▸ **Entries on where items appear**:

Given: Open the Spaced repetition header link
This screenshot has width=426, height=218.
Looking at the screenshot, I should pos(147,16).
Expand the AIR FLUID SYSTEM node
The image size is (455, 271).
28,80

▸ **SET EXERCISE**:
Repeat the records above, swapping "header link" for "heading link" and leaving everything else unchanged.

▸ **RESPONSE TO THE TASK**:
Given: Open the Spaced repetition heading link
This screenshot has width=426, height=218.
Looking at the screenshot, I should pos(147,16).
Expand the AIR FLUID SYSTEM node
The image size is (455, 271).
28,80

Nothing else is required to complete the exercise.